Warren Buffet once said that the difference between a conversation and commitment is a cheque. There’s certainly something in this. If you believe in something you should pay for it, right? So, if one in four walk-in centres are closing, that would suggest that this is because the NHS doesn’t value them sufficiently to keep them open. The NHS isn’t willing to pay for them, ergo, then don’t have value.

But this logic only works if all funding decisions are made rationally. There are at least two reasons why this isn’t the case with the walk-in centres. First, because it seems that many people are waiting longer than want to (or sometimes should be waiting), to get a GP appointment. I don’t have a problem getting a GP appointment in a reasonable time, but understand this isn’t always the case for others, especially those in big cities. If the walk-in centres are providing extra needed capacity, then it would suggest that closing them isn’t right – especially if, as Monitor report, the people using them will end up in A&E instead. That isn’t going to help anyone, and is going to cost a lot of money. We have been told that the walk-in centres are ‘popular’ in press coverage this morning, but I haven’t seen good research examining whether their case-load is made up of non-urgent cases, or whether they are providing a valuable additional service. It seems we don’t really know enough about walk-in centres actually do, and that is half the problem.

A second problem with the idea that, if walk-in centres were useful, then the NHS would pay for them, is that is assumes a market-based rationality. It assumes that patient need and patient choice is driving the system, and I’d be amazed if that were the case. We have been told that the walk-in centres are ‘popular’ as I mentioned above – in which case they should be getting the funding they need, and it seems this isn’t the case. And even if the walk-in centres were popular, that still doesn’t mean they are actually serving a clear health need – we ought to be asking deeper questions as to why people who go in them aren’t visiting their GPs – whether they can’t be bothered to book an appointment, or can’t get one. Whether they actually need to see a doctor, or their needs could be better met through seeing someone else (or perhaps even, no-one at all).
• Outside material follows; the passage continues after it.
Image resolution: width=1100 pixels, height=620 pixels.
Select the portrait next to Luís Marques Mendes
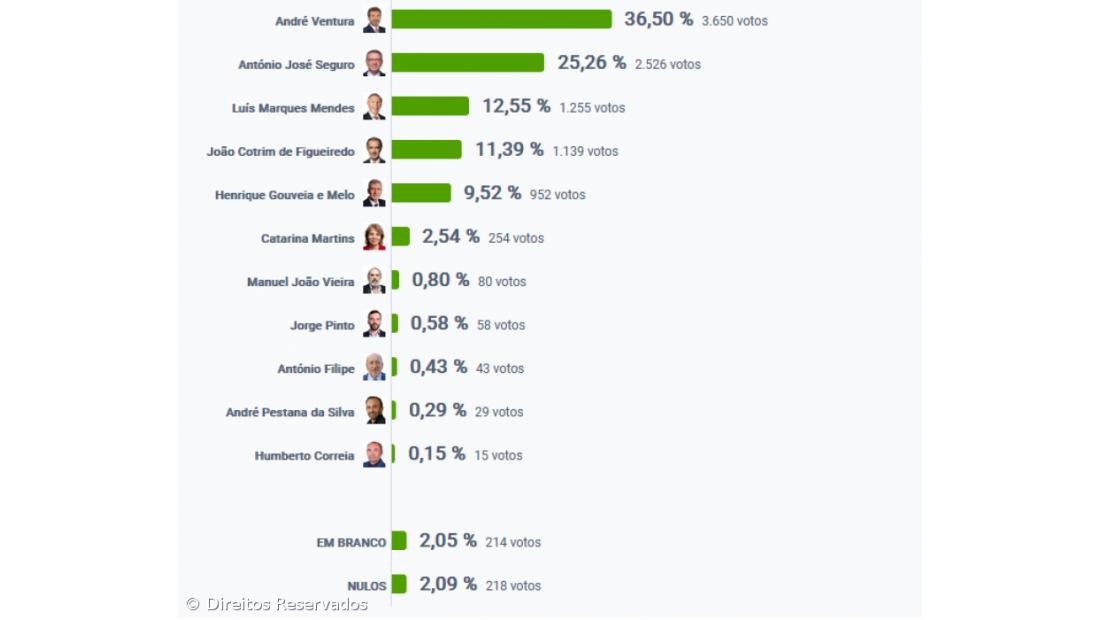pyautogui.click(x=374, y=107)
Healthcare isn’t a consumer good, as individual patients are usually not in the position to know if the person seeing them knows what they are talking about or not.

So closing the walk-in centres may or may not be a good thing in terms of providing better care. It may be that CCGs don’t want to pay for them because their members aren’t working in walk-in centres. It may be that commissioners don’t have the research to show whether walk-in centres are valuable or not. It may be that we’d all make greater use of walk-in centres if they were more convenient to get to than their own GPs – especially for us commuters.

What the closures do show, however, is the deep irrationality of the purchaser-provider split. If the NHS needs the extra service and capacity that the walk-in centres offer, it should be making the funding available. This shouldn’t be about the localised purchasing decisions of CCG, which seem to be largely unaccountable and unjustifiable here, as these decisions don’t appear to be being based on any particular evidence.